The Opera Duomo Museum, Florence

The Opera Duomo Museum, Florence, Italy
2008 – 2015
Client: Opera di Santa Maria del Fiore
Curator: Mons. Timothy Verdon
Architects: Natalini Architetti, Guicciardini & Magni Architetti
Lighting Designer: Arch. Massimo Iarussi
Structural Engineer: Ing. Leonardo Paolini
Exhibition Designers: Guicciardini & Magni Architetti
Electrical Engineers: Ing. Giancarlo Martarelli, P.I. Daniele Baccellini
Photographs by: Mario Ciampi

The “Opera di Santa Maria del Fiore” (also called “Opera del Duomo”) is the still existing institution created in 1296 by the Republic of Florence, with the aim of building the Cathedral of Santa Maria del Fiore. In 1891, the Opera established a Museum, to house the works of art removed over the centuries from the Cathedral and the Baptistery. Now, the “Museo dell’Opera del Duomo” houses the world’s most important collection of Florentine medieval and Renaissance sculptures, with masterpieces by Donatello, Michelangelo, Lorenzo Ghiberti, Luca della Robbia, Arnolfo di Cambio and many others.
In 2001, following an international competition, Prof. Adolfo Natalini and architects Guicciardini & Magni were commissioned to design an extension project, aimed at recovering the premises of the former Teatro degli Intrepidi, adjacent to the Museum, acquired by the Opera in 1998.
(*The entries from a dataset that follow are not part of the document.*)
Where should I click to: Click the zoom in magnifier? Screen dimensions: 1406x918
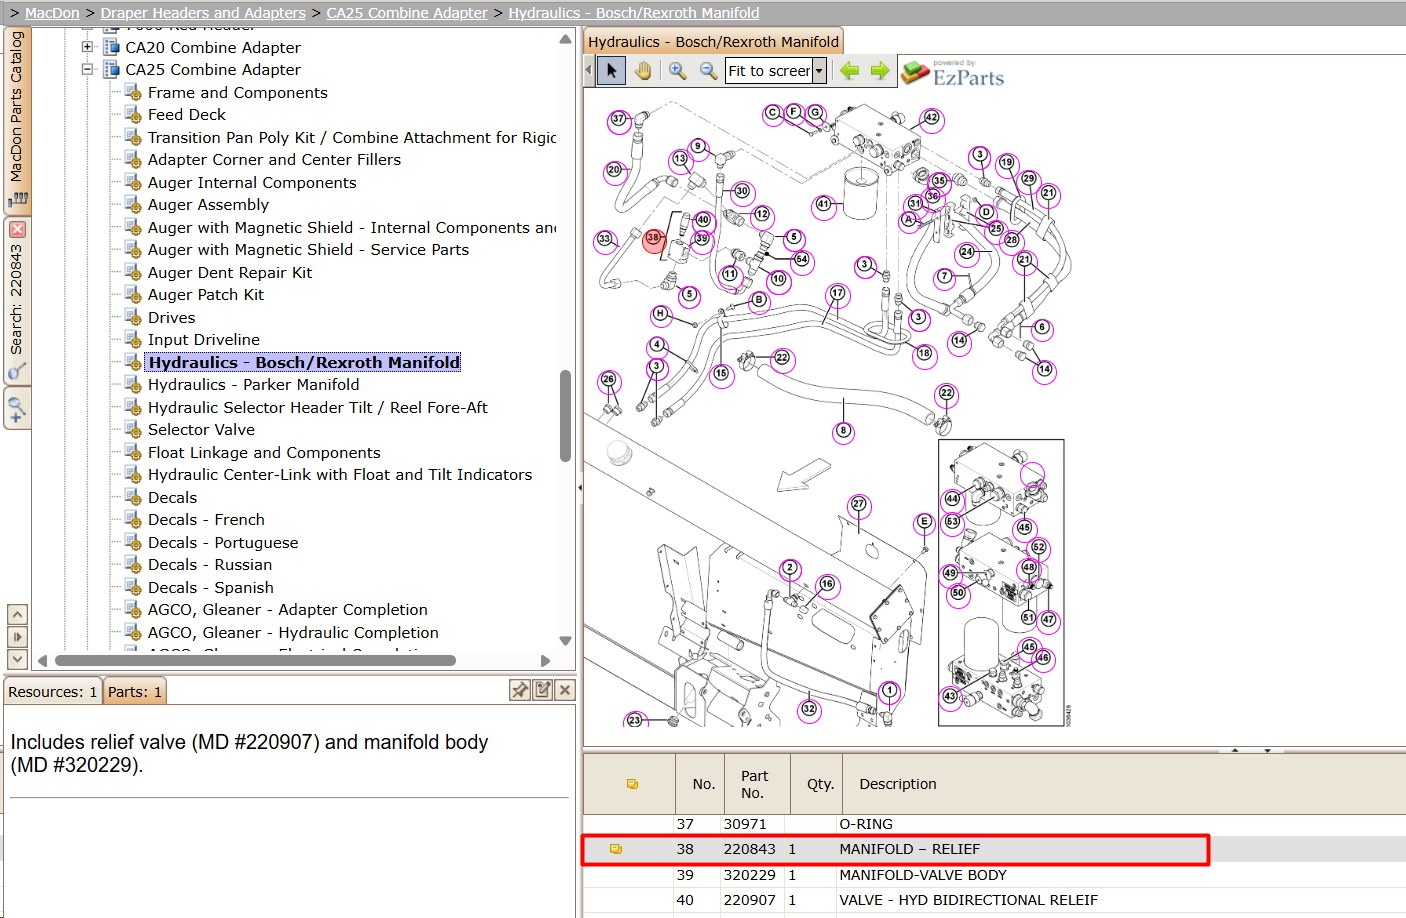(678, 71)
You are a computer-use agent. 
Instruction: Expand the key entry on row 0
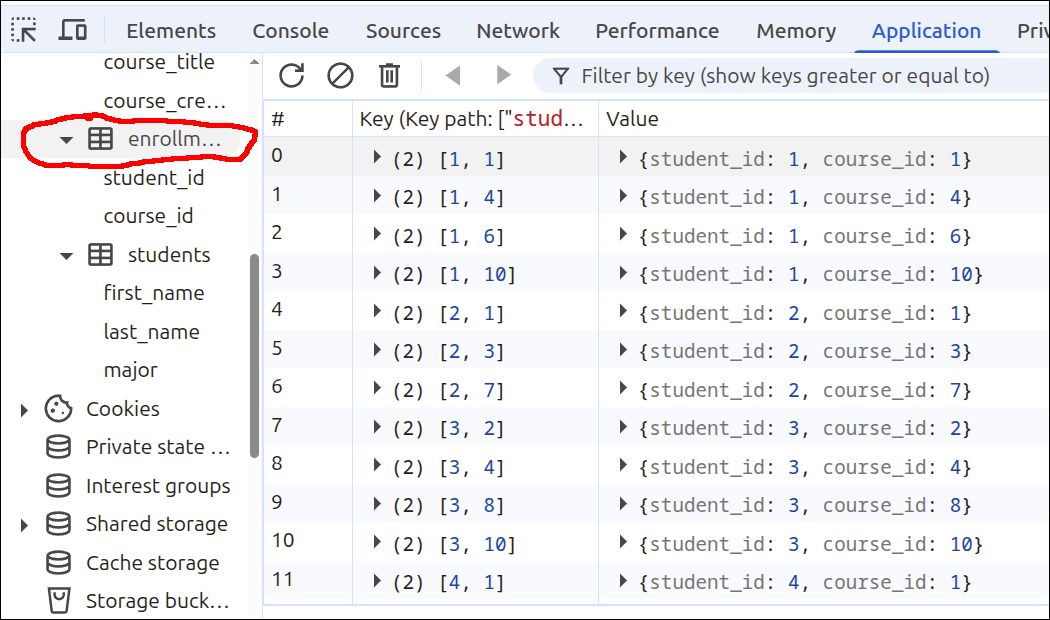(x=378, y=157)
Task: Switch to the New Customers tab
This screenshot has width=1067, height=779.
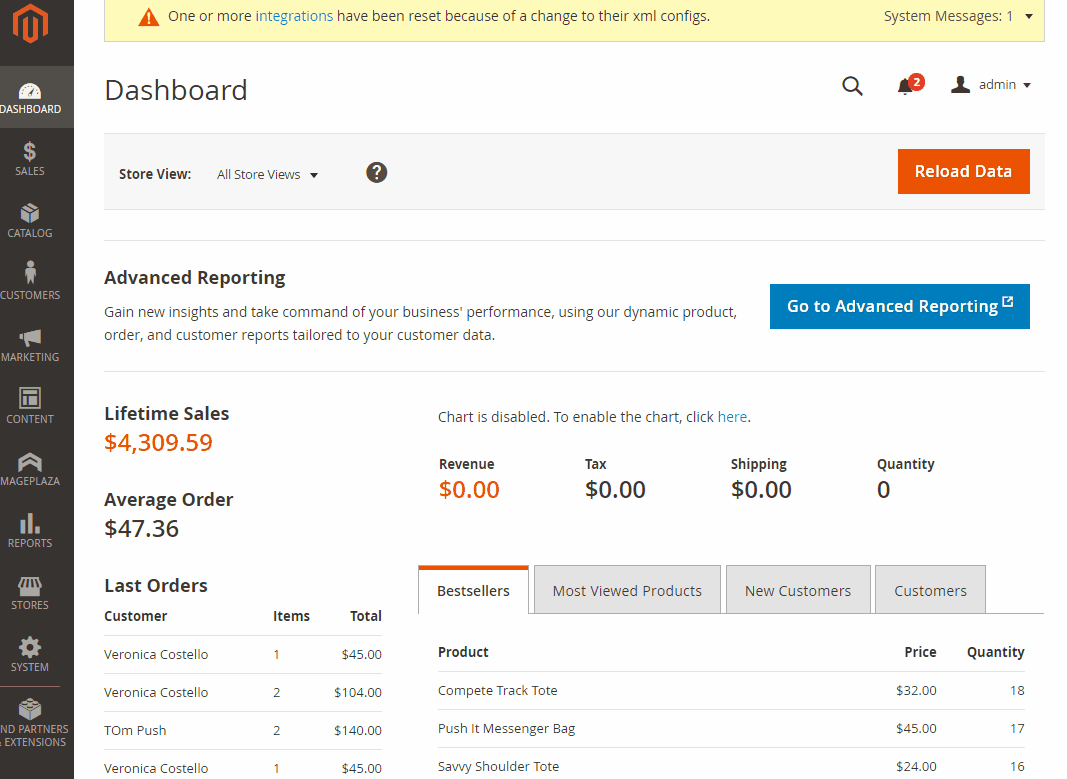Action: [x=797, y=591]
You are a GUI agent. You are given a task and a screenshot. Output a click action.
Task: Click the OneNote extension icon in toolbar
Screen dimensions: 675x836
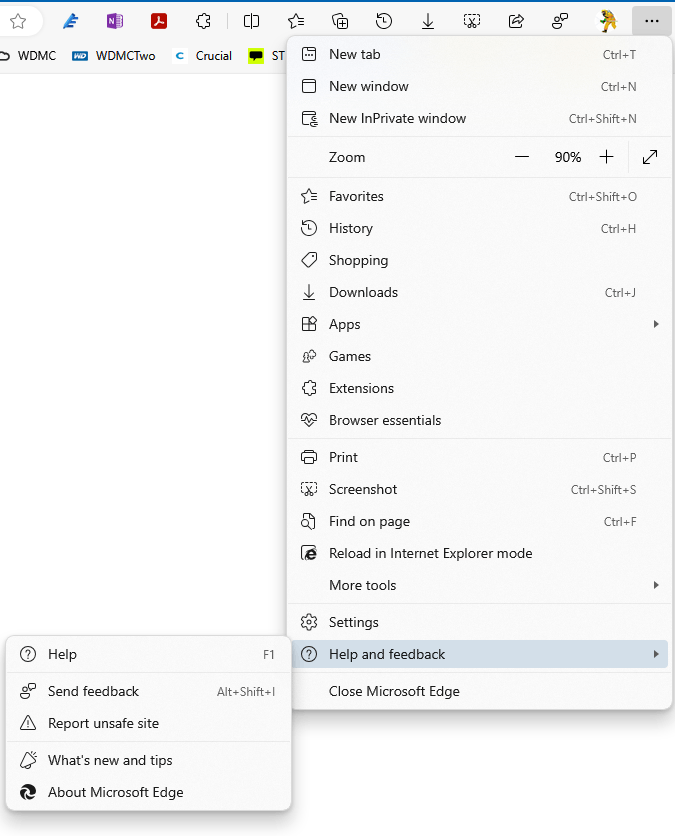pyautogui.click(x=115, y=21)
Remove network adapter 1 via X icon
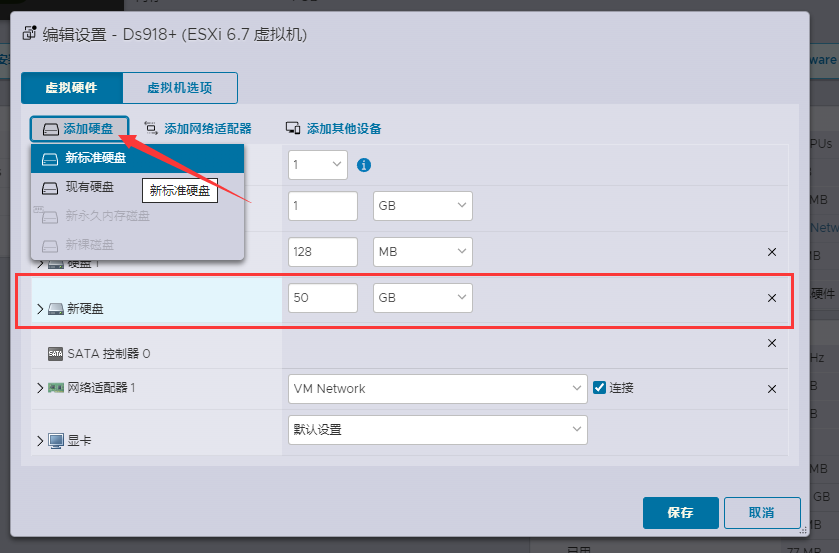839x553 pixels. [x=771, y=389]
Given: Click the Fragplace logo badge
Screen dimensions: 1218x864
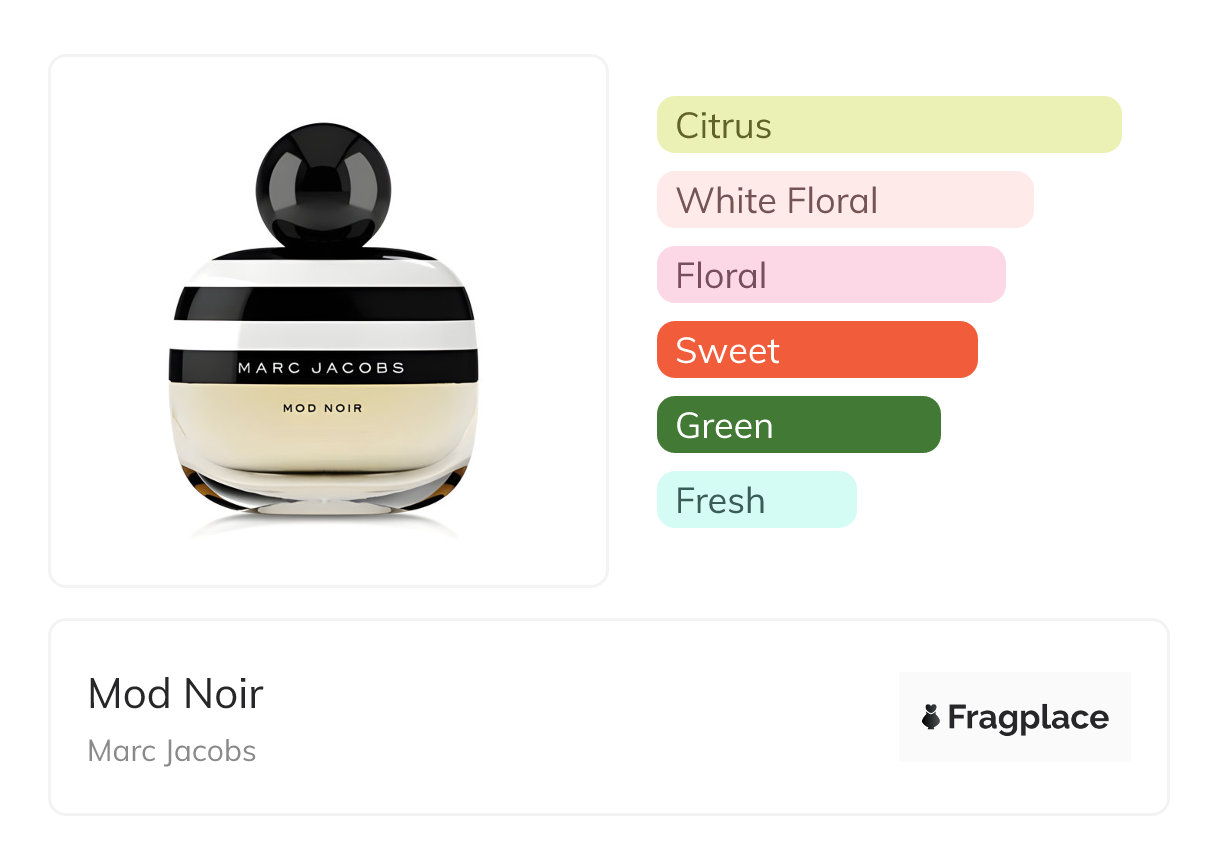Looking at the screenshot, I should click(x=1015, y=717).
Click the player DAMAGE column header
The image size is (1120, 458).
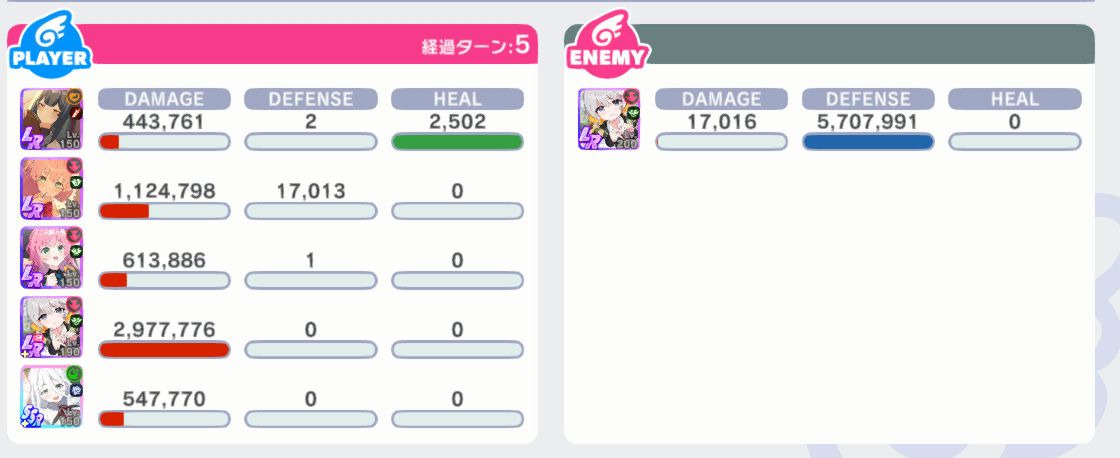click(164, 99)
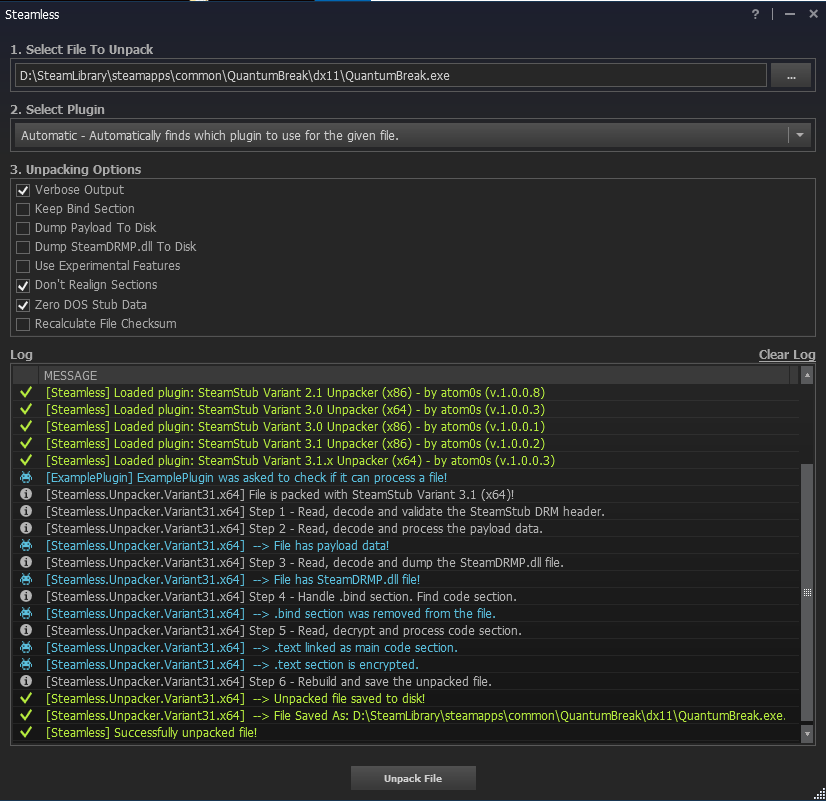Enable Dump SteamDRMP.dll To Disk
This screenshot has width=826, height=801.
click(22, 246)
The project revolves around the realization, in the premises of the ancient theatre, of the spectacular Sala del Paradiso, which houses a life-size model of the unfinished fourteenth-century facade of the Duomo of Florence by Arnolfo di Cambio, on which the statues from the ancient facade have been relocated. The lighting project has taken into account the correlation between artificial and natural light to enhance the works on display, recreating the suggestion of an outdoor environment.
The museum itinerary winds through a succession of twists and turns, which always find their natural complement in the light. A lighting that never tries to be intrusive, and is always ready to step aside, when necessary, for the good of the Project.